Sept soldats tchadiens ont été tués jeudi lors d’un accrochage armé près de la localité frontalière de Tiné, dans l’est du pays. Selon les autorités de N’Djamena, l’attaque est attribuée aux Forces de soutien rapide, engagées dans la guerre au Soudan voisin. Le gouvernement tchadien dénonce une violation grave de sa souveraineté et annonce un renforcement immédiat de son dispositif sécuritaire. Cet incident illustre les risques croissants de régionalisation du conflit soudanais, déjà à l’origine d’un afflux massif de réfugiés au Tchad.
Le ton monte dangereusement entre N’Djamena et les belligérants du conflit soudanais. Ce jeudi, l’est du Tchad a été le théâtre d’un affrontement meurtrier près de la localité frontalière de Tiné, dans la région du Wadi Fira. Sept soldats tchadiens ont perdu la vie lors d’une incursion armée menée par les Forces de soutien rapide (FSR), les paramilitaires soudanais qui luttent pour le contrôle du Soudan voisin.
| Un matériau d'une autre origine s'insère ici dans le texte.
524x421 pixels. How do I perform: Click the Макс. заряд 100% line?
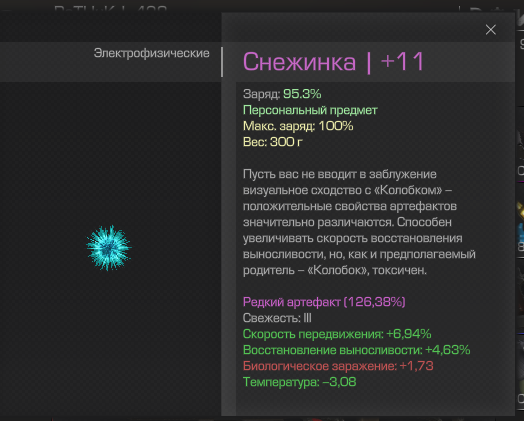pos(298,126)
Cet incident, d’une gravité inédite par son bilan humain, place les autorités tchadiennes dans une position de fermeté absolue face aux débordements répétés d’une guerre qu’elles refusent d’importer sur leur sol.
Une incursion qui vire au drame
Le scénario de l’accrochage, tel que décrit par le porte-parole du gouvernement tchadien, Mahamat Cherif Gassim, témoigne d’une tension extrême sur la ligne de démarcation. Des éléments des FSR auraient franchi illégalement la frontière pour pénétrer sur le territoire tchadien. Interpellés par les forces de défense et de sécurité nationales qui leur sommaient de rebrousser chemin, les paramilitaires soudanais auraient ouvert le feu sans sommation.
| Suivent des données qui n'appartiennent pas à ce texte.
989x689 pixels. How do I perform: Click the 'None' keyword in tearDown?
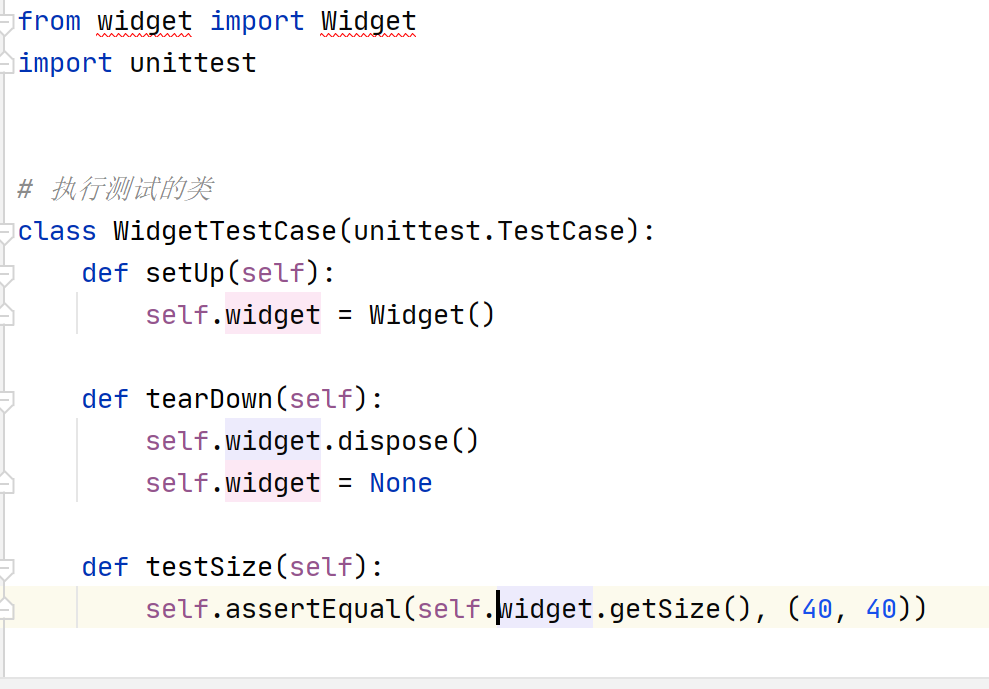[x=400, y=483]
Outre les sept militaires tués, le bilan fait état de plusieurs blessés, dont un général, ainsi que d’importants dégâts matériels. Après l’attaque, les assaillants se sont repliés en territoire soudanais, laissant derrière eux un climat de peur qui a contraint les autorités locales à instaurer un couvre-feu strict entre 20h et 5h dans le département de Tiné.
L’ultime avertissement de N’Djamena
Face à ce qu’il qualifie d’agressions intolérables et de violation manifeste de la souveraineté nationale, le gouvernement tchadien ne cache plus son exaspération. Le Tchad rappelle qu’il n’est partie prenante dans aucun des camps qui s’affrontent au Soudan depuis avril 2023.
Pourtant, ce n’est pas la première fois que le pays est touché : le 26 décembre dernier, deux autres soldats tchadiens avaient déjà péri dans une attaque de drone attribuée aux mêmes paramilitaires. Par la voix de son porte-parole, N’Djamena lance aujourd’hui ce qu’elle appelle un dernier avertissement aux forces soudanaises, menaçant d’une riposte immédiate et systématique en cas de nouvelle provocation.
Un conflit qui menace toute la région
Le débordement de la crise soudanaise au Tchad illustre l’instabilité croissante du Sahel central. Alors que les FSR dominent désormais la quasi-totalité du Darfour après la prise d’El-Facher en octobre, la pression sur la frontière tchadienne s’accentue. Le pays accueille déjà près d’un million de réfugiés soudanais ayant fui les massacres et les déplacements forcés, créant une crise humanitaire et sécuritaire sans précédent.
Dans ce contexte volatil, la condamnation des Émirats arabes unis, bien que prudente et n’attribuant pas explicitement l’attaque aux FSR, souligne l’enjeu diplomatique majeur que représente cette bande frontalière où la moindre étincelle pourrait transformer une guerre civile soudanaise en un embrasement régional incontrôlable.